# Work request
To complete the exercise, write out all the data exactly.
<<<<
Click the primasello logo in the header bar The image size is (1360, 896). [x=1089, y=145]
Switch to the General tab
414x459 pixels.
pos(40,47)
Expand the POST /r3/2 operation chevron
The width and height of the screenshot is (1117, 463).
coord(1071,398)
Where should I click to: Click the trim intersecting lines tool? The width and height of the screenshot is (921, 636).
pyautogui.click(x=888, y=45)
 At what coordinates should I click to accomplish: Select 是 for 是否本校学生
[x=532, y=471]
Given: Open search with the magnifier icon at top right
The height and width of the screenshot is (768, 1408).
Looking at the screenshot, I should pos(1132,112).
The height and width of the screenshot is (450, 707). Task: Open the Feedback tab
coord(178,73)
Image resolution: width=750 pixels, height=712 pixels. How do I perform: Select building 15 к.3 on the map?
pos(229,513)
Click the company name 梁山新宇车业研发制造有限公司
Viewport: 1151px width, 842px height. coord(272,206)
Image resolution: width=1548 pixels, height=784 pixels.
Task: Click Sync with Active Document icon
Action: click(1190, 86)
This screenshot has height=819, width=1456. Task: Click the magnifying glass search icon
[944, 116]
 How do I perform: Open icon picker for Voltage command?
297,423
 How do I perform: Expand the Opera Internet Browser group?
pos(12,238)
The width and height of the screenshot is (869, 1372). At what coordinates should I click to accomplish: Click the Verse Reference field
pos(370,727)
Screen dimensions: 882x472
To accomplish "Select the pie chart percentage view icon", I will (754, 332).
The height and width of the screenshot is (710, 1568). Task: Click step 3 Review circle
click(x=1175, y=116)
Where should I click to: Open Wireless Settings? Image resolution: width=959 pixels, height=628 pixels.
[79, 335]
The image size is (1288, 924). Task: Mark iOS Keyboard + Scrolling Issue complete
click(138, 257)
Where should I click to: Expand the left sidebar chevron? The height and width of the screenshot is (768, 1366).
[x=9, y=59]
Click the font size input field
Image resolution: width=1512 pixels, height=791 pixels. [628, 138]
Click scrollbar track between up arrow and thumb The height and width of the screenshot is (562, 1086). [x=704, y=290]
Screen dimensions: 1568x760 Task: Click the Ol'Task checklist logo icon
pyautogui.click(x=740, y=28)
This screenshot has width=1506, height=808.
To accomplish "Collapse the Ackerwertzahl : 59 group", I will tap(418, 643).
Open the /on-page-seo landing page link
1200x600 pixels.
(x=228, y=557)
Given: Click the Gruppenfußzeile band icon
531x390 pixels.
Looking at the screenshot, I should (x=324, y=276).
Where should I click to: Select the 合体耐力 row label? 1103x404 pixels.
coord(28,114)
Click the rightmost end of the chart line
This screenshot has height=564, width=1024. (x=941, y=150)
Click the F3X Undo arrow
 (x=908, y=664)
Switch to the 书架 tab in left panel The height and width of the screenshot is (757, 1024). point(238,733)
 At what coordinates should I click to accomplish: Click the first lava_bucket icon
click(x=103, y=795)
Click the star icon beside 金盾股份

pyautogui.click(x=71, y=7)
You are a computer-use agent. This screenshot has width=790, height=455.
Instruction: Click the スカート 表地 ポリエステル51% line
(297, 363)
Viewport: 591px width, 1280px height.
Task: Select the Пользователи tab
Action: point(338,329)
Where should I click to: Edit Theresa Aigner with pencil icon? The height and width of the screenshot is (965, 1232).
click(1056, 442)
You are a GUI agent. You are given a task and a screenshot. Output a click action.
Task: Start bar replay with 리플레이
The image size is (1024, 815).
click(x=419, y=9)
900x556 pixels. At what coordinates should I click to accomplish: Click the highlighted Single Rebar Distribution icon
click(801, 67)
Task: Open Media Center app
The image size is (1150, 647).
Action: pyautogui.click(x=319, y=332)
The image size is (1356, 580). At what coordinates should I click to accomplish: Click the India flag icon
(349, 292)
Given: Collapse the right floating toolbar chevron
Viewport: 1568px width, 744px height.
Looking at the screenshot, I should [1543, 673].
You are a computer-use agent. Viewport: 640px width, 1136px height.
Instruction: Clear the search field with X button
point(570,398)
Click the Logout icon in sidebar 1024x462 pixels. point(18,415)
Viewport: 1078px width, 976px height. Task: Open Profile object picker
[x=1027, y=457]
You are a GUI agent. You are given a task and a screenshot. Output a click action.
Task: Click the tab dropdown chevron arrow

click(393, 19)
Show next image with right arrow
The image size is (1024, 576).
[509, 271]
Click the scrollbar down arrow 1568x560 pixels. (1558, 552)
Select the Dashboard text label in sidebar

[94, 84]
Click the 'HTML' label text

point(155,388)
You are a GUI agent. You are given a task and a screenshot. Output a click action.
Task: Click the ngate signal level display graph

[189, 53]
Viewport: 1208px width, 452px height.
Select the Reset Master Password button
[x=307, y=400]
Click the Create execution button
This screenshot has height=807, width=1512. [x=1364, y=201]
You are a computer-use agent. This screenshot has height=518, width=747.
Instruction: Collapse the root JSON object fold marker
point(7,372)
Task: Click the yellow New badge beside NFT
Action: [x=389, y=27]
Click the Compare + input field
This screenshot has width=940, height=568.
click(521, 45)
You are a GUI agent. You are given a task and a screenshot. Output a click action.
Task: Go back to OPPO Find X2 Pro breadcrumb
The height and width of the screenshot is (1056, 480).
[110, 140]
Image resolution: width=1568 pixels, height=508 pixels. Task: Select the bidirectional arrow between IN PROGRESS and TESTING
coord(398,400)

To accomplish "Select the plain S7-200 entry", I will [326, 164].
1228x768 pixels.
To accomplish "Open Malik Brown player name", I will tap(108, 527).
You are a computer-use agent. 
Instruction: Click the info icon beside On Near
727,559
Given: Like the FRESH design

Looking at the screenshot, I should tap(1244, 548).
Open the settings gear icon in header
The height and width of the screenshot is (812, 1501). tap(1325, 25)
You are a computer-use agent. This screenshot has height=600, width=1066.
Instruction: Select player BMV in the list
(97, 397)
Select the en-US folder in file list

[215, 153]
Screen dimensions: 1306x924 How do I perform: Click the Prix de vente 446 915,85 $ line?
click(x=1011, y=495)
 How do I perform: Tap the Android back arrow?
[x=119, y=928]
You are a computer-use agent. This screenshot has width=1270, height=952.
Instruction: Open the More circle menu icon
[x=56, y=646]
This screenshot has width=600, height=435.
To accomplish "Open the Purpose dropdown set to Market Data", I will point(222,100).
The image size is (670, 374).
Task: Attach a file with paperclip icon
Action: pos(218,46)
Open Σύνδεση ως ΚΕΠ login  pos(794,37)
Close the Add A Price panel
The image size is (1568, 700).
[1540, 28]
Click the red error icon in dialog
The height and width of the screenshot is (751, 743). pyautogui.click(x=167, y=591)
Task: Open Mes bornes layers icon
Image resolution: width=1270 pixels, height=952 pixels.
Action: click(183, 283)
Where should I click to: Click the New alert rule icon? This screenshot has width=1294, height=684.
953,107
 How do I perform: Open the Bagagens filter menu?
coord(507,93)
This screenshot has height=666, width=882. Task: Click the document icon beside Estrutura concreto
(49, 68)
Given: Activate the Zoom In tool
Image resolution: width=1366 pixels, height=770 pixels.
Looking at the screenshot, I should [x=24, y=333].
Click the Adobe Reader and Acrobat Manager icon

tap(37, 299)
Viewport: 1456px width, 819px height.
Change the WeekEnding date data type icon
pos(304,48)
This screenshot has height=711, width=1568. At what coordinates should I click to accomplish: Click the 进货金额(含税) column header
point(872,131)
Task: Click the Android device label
>>>>
# Solution to the problem
Click the primasello logo in the header bar The image size is (1360, 896). [x=1089, y=145]
Switch to the General tab
414x459 pixels.
pos(40,47)
Expand the POST /r3/2 operation chevron
The width and height of the screenshot is (1117, 463).
coord(1071,398)
Where should I click to: Click the trim intersecting lines tool? The width and height of the screenshot is (921, 636).
pyautogui.click(x=888, y=45)
 At what coordinates should I click to accomplish: Select 是 for 是否本校学生
[x=532, y=471]
Given: Open search with the magnifier icon at top right
The height and width of the screenshot is (768, 1408).
Looking at the screenshot, I should pos(1132,112).
The height and width of the screenshot is (450, 707). Task: Open the Feedback tab
coord(178,73)
Image resolution: width=750 pixels, height=712 pixels. How do I perform: Select building 15 к.3 on the map?
pos(229,513)
Click the company name 梁山新宇车业研发制造有限公司
Viewport: 1151px width, 842px height. coord(272,206)
Image resolution: width=1548 pixels, height=784 pixels.
Task: Click Sync with Active Document icon
Action: click(1190, 86)
This screenshot has height=819, width=1456. Task: Click the magnifying glass search icon
[944, 116]
 How do I perform: Open icon picker for Voltage command?
297,423
 How do I perform: Expand the Opera Internet Browser group?
pos(12,238)
The width and height of the screenshot is (869, 1372). At what coordinates should I click to accomplish: Click the Verse Reference field
pos(370,727)
Screen dimensions: 882x472
To accomplish "Select the pie chart percentage view icon", I will (754, 332).
The height and width of the screenshot is (710, 1568). Task: Click step 3 Review circle
click(x=1175, y=116)
Where should I click to: Open Wireless Settings? Image resolution: width=959 pixels, height=628 pixels.
[79, 335]
The image size is (1288, 924). Task: Mark iOS Keyboard + Scrolling Issue complete
click(138, 257)
Where should I click to: Expand the left sidebar chevron? The height and width of the screenshot is (768, 1366).
[x=9, y=59]
Click the font size input field
Image resolution: width=1512 pixels, height=791 pixels. [628, 138]
Click scrollbar track between up arrow and thumb The height and width of the screenshot is (562, 1086). [x=704, y=290]
Screen dimensions: 1568x760 Task: Click the Ol'Task checklist logo icon
pyautogui.click(x=740, y=28)
This screenshot has width=1506, height=808.
To accomplish "Collapse the Ackerwertzahl : 59 group", I will tap(418, 643).
Open the /on-page-seo landing page link
1200x600 pixels.
(x=228, y=557)
Given: Click the Gruppenfußzeile band icon
531x390 pixels.
Looking at the screenshot, I should (x=324, y=276).
Where should I click to: Select the 合体耐力 row label? 1103x404 pixels.
coord(28,114)
Click the rightmost end of the chart line
This screenshot has height=564, width=1024. (x=941, y=150)
Click the F3X Undo arrow
 (x=908, y=664)
Switch to the 书架 tab in left panel The height and width of the screenshot is (757, 1024). point(238,733)
 At what coordinates should I click to accomplish: Click the first lava_bucket icon
click(x=103, y=795)
Click the star icon beside 金盾股份

pyautogui.click(x=71, y=7)
You are a computer-use agent. This screenshot has width=790, height=455.
Instruction: Click the スカート 表地 ポリエステル51% line
(297, 363)
Viewport: 591px width, 1280px height.
Task: Select the Пользователи tab
Action: point(338,329)
Where should I click to: Edit Theresa Aigner with pencil icon? The height and width of the screenshot is (965, 1232).
click(1056, 442)
You are a GUI agent. You are given a task and a screenshot. Output a click action.
Task: Start bar replay with 리플레이
The image size is (1024, 815).
click(x=419, y=9)
900x556 pixels. At what coordinates should I click to accomplish: Click the highlighted Single Rebar Distribution icon
click(801, 67)
Task: Open Media Center app
The image size is (1150, 647).
Action: pyautogui.click(x=319, y=332)
The image size is (1356, 580). At what coordinates should I click to accomplish: Click the India flag icon
(349, 292)
Given: Collapse the right floating toolbar chevron
Viewport: 1568px width, 744px height.
Looking at the screenshot, I should [1543, 673].
You are a computer-use agent. Viewport: 640px width, 1136px height.
Instruction: Clear the search field with X button
point(570,398)
Click the Logout icon in sidebar 1024x462 pixels. point(18,415)
Viewport: 1078px width, 976px height. Task: Open Profile object picker
[x=1027, y=457]
You are a GUI agent. You are given a task and a screenshot. Output a click action.
Task: Click the tab dropdown chevron arrow

click(393, 19)
Show next image with right arrow
The image size is (1024, 576).
[509, 271]
Click the scrollbar down arrow 1568x560 pixels. (1558, 552)
Select the Dashboard text label in sidebar

[94, 84]
Click the 'HTML' label text

point(155,388)
You are a GUI agent. You are given a task and a screenshot. Output a click action.
Task: Click the ngate signal level display graph

[189, 53]
Viewport: 1208px width, 452px height.
Select the Reset Master Password button
[x=307, y=400]
Click the Create execution button
This screenshot has height=807, width=1512. [x=1364, y=201]
You are a computer-use agent. This screenshot has height=518, width=747.
Instruction: Collapse the root JSON object fold marker
point(7,372)
Task: Click the yellow New badge beside NFT
Action: [x=389, y=27]
Click the Compare + input field
This screenshot has width=940, height=568.
click(521, 45)
You are a GUI agent. You are given a task and a screenshot. Output a click action.
Task: Go back to OPPO Find X2 Pro breadcrumb
The height and width of the screenshot is (1056, 480).
[110, 140]
Image resolution: width=1568 pixels, height=508 pixels. Task: Select the bidirectional arrow between IN PROGRESS and TESTING
coord(398,400)

To accomplish "Select the plain S7-200 entry", I will [326, 164].
1228x768 pixels.
To accomplish "Open Malik Brown player name", I will tap(108, 527).
You are a computer-use agent. 
Instruction: Click the info icon beside On Near
727,559
Given: Like the FRESH design

Looking at the screenshot, I should tap(1244, 548).
Open the settings gear icon in header
The height and width of the screenshot is (812, 1501). tap(1325, 25)
You are a computer-use agent. This screenshot has height=600, width=1066.
Instruction: Select player BMV in the list
(97, 397)
Select the en-US folder in file list

[215, 153]
Screen dimensions: 1306x924 How do I perform: Click the Prix de vente 446 915,85 $ line?
click(x=1011, y=495)
 How do I perform: Tap the Android back arrow?
[x=119, y=928]
You are a computer-use agent. This screenshot has width=1270, height=952.
Instruction: Open the More circle menu icon
[x=56, y=646]
This screenshot has width=600, height=435.
To accomplish "Open the Purpose dropdown set to Market Data", I will point(222,100).
The image size is (670, 374).
Task: Attach a file with paperclip icon
Action: pos(218,46)
Open Σύνδεση ως ΚΕΠ login  pos(794,37)
Close the Add A Price panel
The image size is (1568, 700).
[1540, 28]
Click the red error icon in dialog
The height and width of the screenshot is (751, 743). pyautogui.click(x=167, y=591)
Task: Open Mes bornes layers icon
Image resolution: width=1270 pixels, height=952 pixels.
Action: click(183, 283)
Where should I click to: Click the New alert rule icon? This screenshot has width=1294, height=684.
953,107
 How do I perform: Open the Bagagens filter menu?
coord(507,93)
This screenshot has height=666, width=882. Task: Click the document icon beside Estrutura concreto
(49, 68)
Given: Activate the Zoom In tool
Image resolution: width=1366 pixels, height=770 pixels.
Looking at the screenshot, I should [x=24, y=333].
Click the Adobe Reader and Acrobat Manager icon

tap(37, 299)
Viewport: 1456px width, 819px height.
Change the WeekEnding date data type icon
pos(304,48)
This screenshot has height=711, width=1568. At what coordinates should I click to accomplish: Click the 进货金额(含税) column header
point(872,131)
Task: Click the Android device label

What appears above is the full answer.